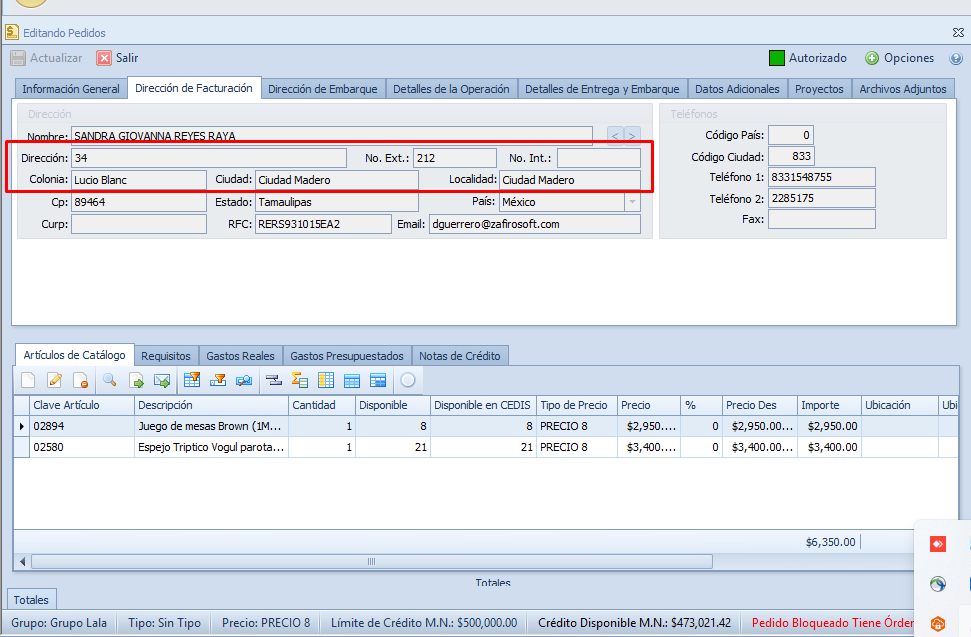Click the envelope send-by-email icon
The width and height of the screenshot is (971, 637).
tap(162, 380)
--
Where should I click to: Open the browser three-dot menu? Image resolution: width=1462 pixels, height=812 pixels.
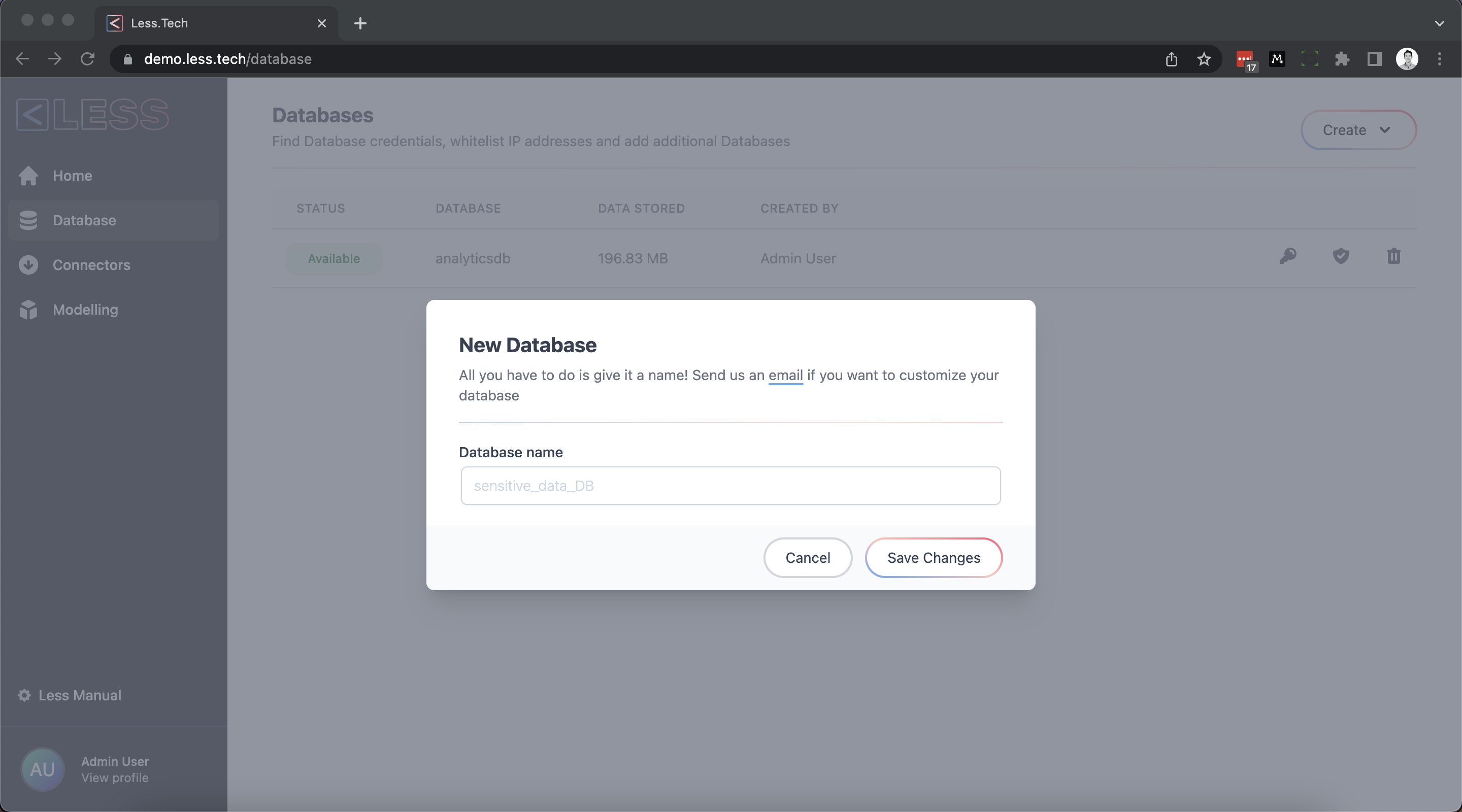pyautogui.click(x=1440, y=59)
==
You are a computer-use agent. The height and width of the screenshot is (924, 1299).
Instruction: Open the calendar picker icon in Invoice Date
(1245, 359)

**WHAT THE TASK REQUIRES**
Copy the listing word for word, starting at the line that contains "Click the envelope send-by-email icon" and ending with the line that contains "tap(162, 380)", and leave out the pictures.

**CORRECT RESPONSE**
Click the envelope send-by-email icon
The width and height of the screenshot is (971, 637).
tap(162, 380)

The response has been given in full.